(Records for the exercise Opens)

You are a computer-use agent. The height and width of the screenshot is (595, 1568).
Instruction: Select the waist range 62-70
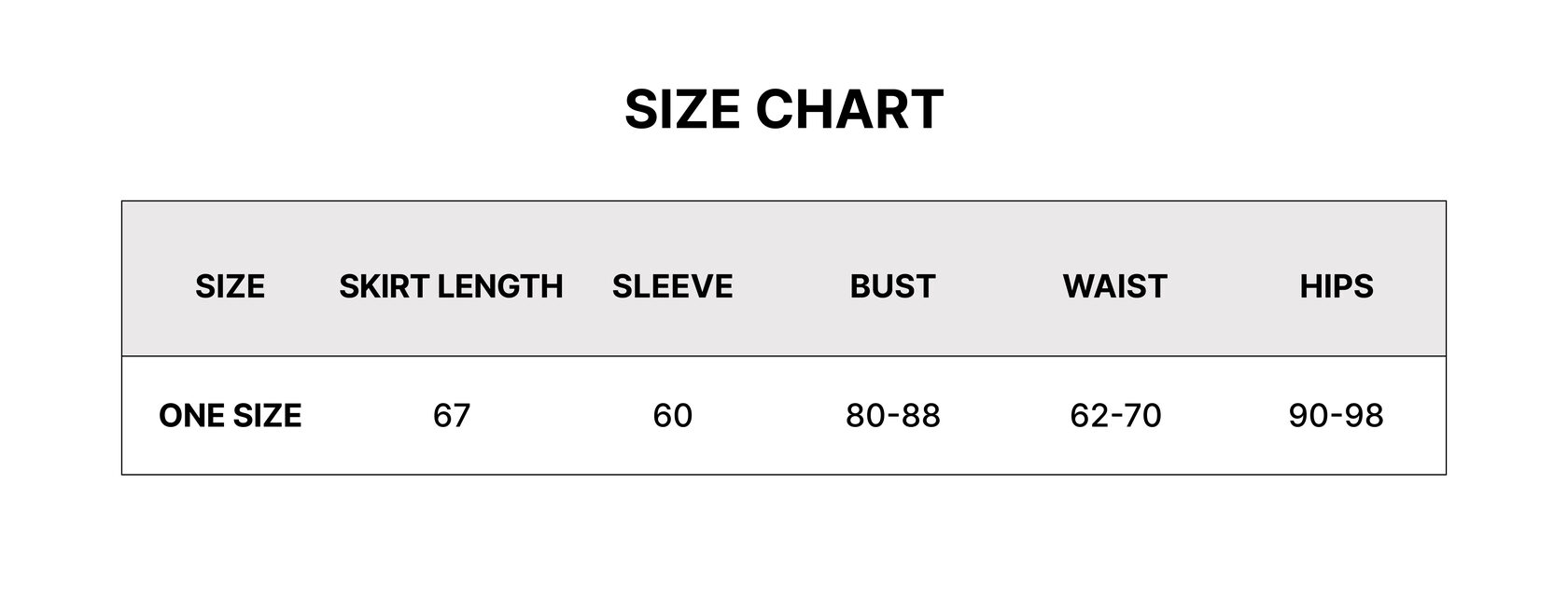pos(1115,415)
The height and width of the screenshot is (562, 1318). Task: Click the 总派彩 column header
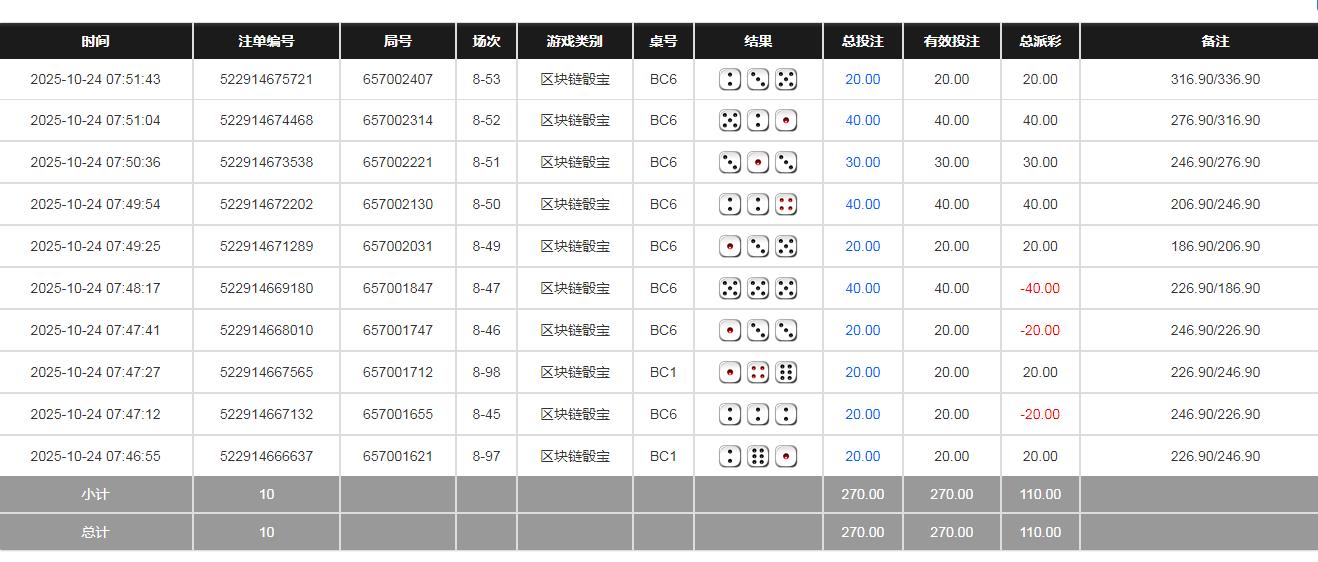click(x=1040, y=41)
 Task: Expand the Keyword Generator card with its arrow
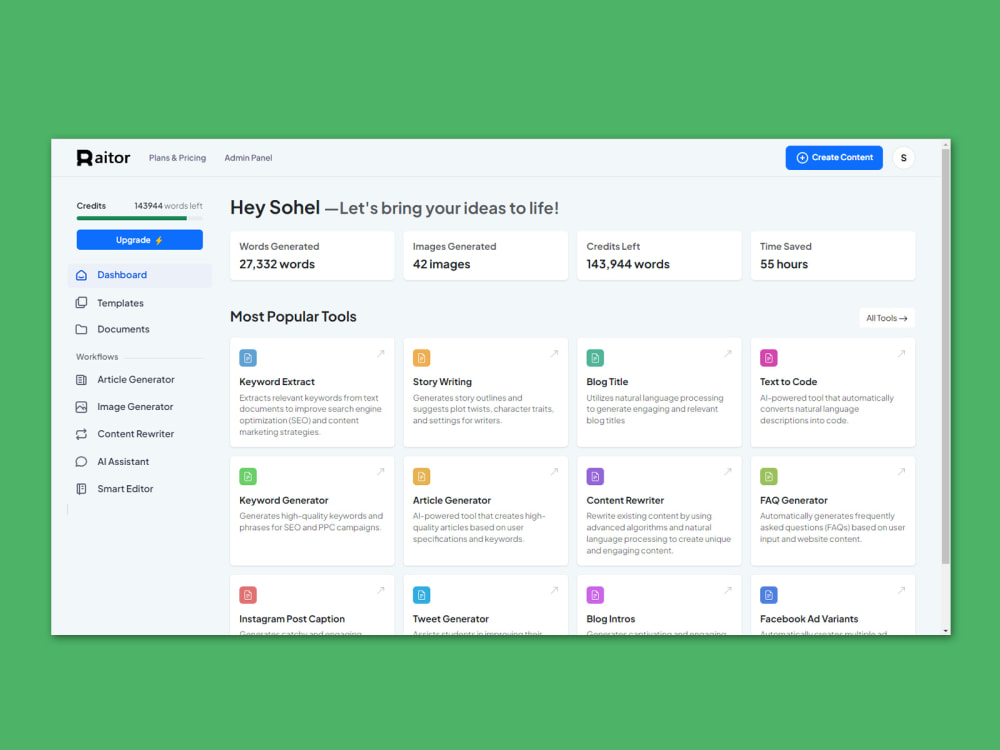coord(380,471)
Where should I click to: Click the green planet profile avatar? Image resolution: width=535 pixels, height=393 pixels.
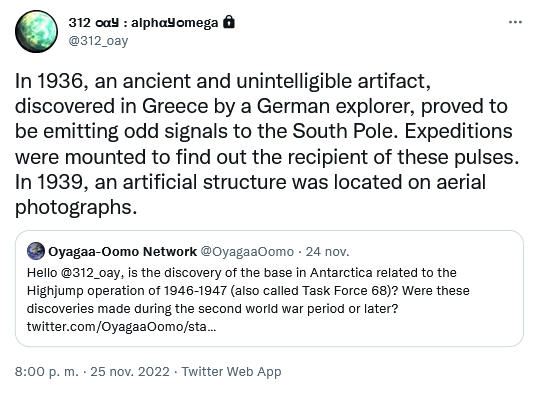tap(36, 31)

(Records for the exercise Closes)

> Problem statement: Your task is to repeat, word for word and with no picture, every line from the one that contains "Where should I" through the last line of the data.

> Result of this exercise:
Where should I click to: Click the green planet profile avatar? Image resolution: width=535 pixels, height=393 pixels.
tap(36, 31)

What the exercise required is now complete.